Feature Contributors

Eastern Red Cedar

A few weeks ago, while visiting a rural homeowner, I was looking at some eastern red cedars and there were some brown balls hanging from the branches.

Now I am not a fan of eastern red cedars. They may be native to America but not here in our neck of the woods. The pioneers coming into this deciduous hardwood forest for the first time in the early 1800s would have found this tree confined principally to the bluffs of streams and rocky ravines according to Charles Deam who wrote “Trees of Indiana” in 1921. By the time Deam wrote the book, Indiana land coverage had gone from 87% trees to 8%. This opening up of the forest allowed the cedar more area to grow.

Today I see this tree growing everywhere including outside my office window. On my place, I cut them down. Out in the prairies of Nebraska, the native eastern red cedar has taken over rangeland, reducing grasses and the wildlife associated with grass plants. Without the massive prairie fires, this tree is expanding in numbers and has covered around 75% of the landscape in some areas. One article I read on this plant ended with “….cedar trees are awful. They take resources away from the native species of the Plains, displace native wildlife.”

I do not like them, but here in Indiana I would not call them awful yet. I do see it coming up along the highways here in our community and its numbers are sprouting especially around interchanges. I do have farmers that have concerns about their spreading. Just this week I saw a thin stand of woods starting to experience cedar tree growth. It is a tough tree and looking to get a hold in open areas.

One other bad characteristic of these trees goes back to those brown balls. They are actually a mass packed with fungal spores. Spring rains cause the ball to swell and turn into a gelatinous orange mass with structures known as telial horns protruding from it. Those spores find their way to newly emerging apple leaves and infect the plant so that leaves have an orangish spot that grows through the leaf bottom with little tubes attached.
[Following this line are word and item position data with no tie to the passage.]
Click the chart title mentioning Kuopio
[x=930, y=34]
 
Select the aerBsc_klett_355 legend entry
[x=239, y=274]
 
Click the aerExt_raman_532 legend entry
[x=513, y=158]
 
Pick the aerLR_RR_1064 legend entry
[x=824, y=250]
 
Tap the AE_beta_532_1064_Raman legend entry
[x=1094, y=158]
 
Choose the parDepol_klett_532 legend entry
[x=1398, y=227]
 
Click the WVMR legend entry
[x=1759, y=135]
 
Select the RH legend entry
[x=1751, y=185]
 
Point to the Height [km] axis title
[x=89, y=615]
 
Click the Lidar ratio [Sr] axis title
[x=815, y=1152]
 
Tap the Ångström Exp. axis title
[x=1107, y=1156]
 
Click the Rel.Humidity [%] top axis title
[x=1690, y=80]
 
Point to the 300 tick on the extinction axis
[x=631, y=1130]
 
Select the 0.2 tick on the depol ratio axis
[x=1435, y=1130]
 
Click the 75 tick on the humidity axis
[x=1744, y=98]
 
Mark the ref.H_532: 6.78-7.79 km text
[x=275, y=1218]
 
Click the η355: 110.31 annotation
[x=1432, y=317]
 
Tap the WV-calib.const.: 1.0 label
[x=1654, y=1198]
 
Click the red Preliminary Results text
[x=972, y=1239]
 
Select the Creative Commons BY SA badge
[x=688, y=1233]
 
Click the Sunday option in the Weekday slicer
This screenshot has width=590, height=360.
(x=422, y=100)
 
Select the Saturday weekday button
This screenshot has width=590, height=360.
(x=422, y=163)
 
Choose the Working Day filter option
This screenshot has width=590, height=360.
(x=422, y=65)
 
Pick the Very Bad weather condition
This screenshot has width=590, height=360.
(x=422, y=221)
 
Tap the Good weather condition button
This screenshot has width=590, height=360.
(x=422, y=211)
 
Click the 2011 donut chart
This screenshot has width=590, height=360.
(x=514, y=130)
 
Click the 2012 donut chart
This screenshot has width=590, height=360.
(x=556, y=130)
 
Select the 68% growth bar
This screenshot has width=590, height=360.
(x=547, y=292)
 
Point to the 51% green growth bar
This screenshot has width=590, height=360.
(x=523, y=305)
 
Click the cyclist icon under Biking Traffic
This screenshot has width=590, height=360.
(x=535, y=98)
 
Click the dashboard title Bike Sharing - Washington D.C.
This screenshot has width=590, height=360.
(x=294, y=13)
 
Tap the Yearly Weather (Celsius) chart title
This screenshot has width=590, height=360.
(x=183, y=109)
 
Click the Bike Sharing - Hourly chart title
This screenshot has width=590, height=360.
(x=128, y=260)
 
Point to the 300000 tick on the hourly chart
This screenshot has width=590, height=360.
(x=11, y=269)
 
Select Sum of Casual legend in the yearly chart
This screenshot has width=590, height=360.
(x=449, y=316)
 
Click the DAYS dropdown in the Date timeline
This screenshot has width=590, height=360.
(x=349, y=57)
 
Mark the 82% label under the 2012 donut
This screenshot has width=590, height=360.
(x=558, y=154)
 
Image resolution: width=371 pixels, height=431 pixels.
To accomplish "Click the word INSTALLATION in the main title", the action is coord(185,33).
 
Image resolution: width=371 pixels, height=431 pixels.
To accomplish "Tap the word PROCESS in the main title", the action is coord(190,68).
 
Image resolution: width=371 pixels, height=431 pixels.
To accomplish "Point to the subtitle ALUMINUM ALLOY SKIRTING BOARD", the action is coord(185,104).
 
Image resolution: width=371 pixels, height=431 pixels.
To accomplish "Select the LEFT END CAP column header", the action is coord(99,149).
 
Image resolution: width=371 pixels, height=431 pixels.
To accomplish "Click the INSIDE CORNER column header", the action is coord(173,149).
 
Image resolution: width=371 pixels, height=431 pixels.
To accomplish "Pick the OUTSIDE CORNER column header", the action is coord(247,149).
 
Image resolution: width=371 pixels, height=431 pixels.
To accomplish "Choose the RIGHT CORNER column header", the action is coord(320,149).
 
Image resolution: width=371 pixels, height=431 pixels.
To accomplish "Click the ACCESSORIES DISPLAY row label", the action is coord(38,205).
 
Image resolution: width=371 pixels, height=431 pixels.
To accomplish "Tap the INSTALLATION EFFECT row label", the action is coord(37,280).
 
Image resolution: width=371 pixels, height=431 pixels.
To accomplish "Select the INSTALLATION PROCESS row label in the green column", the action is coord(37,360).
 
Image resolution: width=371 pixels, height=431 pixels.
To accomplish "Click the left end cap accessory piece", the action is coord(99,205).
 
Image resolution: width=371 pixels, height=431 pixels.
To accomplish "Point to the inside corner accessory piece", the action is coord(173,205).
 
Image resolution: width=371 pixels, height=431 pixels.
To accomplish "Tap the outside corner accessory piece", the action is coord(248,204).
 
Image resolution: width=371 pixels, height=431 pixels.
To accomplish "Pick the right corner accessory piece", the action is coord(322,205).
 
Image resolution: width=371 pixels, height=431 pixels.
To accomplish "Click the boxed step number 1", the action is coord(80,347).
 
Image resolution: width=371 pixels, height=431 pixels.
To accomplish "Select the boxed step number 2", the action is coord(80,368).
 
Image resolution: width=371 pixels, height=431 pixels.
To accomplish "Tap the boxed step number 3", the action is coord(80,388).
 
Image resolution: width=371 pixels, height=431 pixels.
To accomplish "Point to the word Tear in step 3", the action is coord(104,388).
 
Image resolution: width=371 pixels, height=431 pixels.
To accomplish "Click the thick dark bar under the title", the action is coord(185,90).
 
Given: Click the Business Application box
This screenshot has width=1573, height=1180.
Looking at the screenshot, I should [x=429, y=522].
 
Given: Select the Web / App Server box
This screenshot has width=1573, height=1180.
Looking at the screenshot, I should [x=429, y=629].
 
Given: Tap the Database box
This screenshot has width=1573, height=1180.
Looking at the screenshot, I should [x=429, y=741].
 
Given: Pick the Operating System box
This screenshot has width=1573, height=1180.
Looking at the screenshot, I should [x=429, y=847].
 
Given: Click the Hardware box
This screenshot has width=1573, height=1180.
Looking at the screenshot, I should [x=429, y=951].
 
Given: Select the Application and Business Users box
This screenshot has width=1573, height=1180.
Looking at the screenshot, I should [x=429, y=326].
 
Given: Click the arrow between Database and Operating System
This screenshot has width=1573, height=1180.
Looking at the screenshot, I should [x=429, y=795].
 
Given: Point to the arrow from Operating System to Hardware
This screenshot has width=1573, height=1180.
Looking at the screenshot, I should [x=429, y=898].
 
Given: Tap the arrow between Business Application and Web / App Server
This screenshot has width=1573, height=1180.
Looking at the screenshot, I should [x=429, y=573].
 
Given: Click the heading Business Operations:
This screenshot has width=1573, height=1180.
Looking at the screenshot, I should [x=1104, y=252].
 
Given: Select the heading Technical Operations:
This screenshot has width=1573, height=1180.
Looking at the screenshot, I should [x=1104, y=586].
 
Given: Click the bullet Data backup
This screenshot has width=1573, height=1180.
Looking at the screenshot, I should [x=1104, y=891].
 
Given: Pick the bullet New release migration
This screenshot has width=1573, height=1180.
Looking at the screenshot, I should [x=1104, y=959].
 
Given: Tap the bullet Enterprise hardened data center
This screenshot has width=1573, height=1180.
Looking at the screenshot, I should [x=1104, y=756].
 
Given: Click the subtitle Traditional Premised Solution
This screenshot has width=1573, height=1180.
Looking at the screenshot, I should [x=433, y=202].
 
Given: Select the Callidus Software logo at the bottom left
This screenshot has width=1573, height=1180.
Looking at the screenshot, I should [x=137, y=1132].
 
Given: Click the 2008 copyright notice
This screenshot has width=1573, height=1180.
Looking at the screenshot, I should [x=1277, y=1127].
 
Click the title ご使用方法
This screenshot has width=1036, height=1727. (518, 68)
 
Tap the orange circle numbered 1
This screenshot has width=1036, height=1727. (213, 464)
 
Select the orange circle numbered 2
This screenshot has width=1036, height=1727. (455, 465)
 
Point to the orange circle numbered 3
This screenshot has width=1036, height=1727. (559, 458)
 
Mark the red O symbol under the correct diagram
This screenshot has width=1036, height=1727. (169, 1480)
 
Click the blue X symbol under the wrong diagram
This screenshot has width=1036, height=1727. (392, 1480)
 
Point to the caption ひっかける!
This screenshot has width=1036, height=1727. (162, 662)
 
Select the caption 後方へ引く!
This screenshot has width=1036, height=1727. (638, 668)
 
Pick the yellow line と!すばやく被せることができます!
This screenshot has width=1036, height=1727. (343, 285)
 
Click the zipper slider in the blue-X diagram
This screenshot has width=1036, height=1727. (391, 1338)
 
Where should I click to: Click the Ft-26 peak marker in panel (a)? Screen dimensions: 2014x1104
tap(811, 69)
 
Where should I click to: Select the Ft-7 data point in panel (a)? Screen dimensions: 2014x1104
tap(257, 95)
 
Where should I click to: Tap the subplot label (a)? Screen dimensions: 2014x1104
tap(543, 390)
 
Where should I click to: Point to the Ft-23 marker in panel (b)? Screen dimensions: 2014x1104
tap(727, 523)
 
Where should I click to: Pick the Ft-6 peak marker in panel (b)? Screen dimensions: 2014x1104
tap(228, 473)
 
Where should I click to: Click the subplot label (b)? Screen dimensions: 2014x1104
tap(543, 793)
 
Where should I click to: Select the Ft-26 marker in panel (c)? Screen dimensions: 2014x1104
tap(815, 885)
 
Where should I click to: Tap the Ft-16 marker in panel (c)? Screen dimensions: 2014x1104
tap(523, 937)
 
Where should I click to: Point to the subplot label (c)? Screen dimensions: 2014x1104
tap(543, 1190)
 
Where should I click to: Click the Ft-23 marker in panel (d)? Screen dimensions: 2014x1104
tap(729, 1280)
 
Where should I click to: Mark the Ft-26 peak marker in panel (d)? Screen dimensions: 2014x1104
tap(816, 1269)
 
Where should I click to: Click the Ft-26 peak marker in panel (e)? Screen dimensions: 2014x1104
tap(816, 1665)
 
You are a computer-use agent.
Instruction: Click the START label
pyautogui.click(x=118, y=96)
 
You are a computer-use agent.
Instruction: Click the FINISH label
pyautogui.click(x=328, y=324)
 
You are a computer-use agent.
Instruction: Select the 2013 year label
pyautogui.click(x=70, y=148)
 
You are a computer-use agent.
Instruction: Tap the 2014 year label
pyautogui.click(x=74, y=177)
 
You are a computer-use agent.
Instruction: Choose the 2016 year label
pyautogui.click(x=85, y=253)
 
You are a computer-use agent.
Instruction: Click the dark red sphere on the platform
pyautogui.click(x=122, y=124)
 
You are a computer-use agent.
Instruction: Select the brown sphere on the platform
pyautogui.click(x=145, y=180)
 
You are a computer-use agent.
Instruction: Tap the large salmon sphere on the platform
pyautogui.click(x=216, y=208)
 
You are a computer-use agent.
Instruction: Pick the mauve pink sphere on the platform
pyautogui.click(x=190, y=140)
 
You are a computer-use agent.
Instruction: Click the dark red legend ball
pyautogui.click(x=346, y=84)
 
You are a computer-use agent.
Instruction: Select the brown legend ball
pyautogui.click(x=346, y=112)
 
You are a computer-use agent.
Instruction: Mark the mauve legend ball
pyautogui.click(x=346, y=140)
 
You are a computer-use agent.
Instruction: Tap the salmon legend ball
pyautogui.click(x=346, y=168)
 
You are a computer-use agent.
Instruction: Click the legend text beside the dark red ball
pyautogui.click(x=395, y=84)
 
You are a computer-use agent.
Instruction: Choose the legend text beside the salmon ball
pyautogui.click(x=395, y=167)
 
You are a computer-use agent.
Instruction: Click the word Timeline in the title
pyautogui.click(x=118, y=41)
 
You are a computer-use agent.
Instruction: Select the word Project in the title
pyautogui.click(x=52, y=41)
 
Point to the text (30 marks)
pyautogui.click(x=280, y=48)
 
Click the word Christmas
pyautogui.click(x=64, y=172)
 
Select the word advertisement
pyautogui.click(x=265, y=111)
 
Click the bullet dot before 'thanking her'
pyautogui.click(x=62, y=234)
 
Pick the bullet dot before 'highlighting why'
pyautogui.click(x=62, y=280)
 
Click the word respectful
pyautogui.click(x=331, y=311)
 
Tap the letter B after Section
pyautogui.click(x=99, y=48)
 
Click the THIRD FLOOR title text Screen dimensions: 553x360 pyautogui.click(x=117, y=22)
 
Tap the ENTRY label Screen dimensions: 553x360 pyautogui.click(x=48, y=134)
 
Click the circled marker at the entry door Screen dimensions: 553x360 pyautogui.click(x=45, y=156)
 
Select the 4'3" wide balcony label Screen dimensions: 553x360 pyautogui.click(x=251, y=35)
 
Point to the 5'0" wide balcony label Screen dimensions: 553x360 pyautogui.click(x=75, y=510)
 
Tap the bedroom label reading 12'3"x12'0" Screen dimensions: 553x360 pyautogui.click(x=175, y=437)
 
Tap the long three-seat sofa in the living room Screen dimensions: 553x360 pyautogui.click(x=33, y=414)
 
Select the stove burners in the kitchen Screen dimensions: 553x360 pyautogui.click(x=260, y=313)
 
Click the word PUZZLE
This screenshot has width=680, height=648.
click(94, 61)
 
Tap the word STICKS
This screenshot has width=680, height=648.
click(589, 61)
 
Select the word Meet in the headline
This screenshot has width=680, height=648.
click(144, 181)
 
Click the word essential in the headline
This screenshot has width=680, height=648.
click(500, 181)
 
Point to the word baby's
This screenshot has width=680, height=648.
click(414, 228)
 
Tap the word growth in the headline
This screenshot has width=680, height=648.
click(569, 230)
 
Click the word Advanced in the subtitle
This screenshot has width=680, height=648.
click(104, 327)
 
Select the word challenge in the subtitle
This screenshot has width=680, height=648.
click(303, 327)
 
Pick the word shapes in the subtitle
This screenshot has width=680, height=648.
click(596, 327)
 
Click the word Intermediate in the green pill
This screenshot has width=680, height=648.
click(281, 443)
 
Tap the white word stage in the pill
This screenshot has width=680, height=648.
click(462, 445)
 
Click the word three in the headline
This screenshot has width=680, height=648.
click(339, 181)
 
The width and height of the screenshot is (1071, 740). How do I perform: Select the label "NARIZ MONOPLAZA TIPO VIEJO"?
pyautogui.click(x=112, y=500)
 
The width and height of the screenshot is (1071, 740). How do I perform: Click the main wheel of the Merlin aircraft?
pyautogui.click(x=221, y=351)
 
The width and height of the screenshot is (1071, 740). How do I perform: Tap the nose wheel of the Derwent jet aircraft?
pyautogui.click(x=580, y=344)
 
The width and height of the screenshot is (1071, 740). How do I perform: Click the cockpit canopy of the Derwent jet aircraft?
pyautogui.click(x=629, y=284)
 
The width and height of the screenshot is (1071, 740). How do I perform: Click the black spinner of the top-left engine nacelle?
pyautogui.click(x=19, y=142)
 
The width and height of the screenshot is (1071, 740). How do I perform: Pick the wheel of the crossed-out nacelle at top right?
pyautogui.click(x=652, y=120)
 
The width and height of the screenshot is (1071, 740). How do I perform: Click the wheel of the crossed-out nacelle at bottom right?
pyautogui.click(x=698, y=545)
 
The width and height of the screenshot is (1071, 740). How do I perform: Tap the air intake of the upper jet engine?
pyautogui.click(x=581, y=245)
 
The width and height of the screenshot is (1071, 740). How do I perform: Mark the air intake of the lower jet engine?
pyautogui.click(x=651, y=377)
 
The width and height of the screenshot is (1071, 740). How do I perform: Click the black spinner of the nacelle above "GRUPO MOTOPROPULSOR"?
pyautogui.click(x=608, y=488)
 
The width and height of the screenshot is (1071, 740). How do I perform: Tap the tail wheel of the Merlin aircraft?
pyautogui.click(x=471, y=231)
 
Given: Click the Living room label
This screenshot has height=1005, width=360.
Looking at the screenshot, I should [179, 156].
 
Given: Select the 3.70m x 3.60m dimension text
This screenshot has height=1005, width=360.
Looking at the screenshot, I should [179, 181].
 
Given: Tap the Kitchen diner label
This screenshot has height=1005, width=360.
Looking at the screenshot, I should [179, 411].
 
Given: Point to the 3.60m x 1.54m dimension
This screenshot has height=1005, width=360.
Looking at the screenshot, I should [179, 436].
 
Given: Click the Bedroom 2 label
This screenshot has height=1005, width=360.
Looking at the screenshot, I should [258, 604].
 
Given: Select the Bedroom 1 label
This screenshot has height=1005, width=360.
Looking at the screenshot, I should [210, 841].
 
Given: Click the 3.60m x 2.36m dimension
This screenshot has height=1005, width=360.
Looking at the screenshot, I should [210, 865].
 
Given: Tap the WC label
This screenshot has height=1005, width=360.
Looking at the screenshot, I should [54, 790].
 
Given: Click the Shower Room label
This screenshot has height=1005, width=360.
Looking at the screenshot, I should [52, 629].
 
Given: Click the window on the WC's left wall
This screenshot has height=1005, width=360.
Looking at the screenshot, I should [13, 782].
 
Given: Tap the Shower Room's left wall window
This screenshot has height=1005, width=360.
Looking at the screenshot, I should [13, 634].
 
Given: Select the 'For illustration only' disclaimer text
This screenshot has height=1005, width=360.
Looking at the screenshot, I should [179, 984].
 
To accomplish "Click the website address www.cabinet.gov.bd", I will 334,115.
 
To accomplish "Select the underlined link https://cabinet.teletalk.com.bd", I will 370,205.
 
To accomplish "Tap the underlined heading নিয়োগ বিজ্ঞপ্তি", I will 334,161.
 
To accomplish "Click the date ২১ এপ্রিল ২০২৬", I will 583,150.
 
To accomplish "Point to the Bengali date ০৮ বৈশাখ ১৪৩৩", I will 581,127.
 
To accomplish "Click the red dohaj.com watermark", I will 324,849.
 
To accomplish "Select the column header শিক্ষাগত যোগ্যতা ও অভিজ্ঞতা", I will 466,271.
This is called cedar apple rust. There are also conditions caused by similar organisms called Cedar-Quince rust and Cedar-Hawthorn Rust.They can affect the apple tree production but they do no harm to the cedar. Picking those balls off the cedar in the spring can reduce the disease on apples but it’s hard to get them all.

There are fungicides for apple trees that will prevent the disease but there is no use trying to protect the cedar. Any serious apple orchardist will remove any cedars within view and further as the spores could travel several miles if the wind is right. But in that situation, a few spores may show up versus having an infected cedar tree in the same yard.

I marvel at this disease as it has found a way to use two hosts to survive. There are so many amazing wonders of this world. Even though cedar apple sure is really kind of pretty, it's not healthy. In general, having cedar trees around is not a good idea.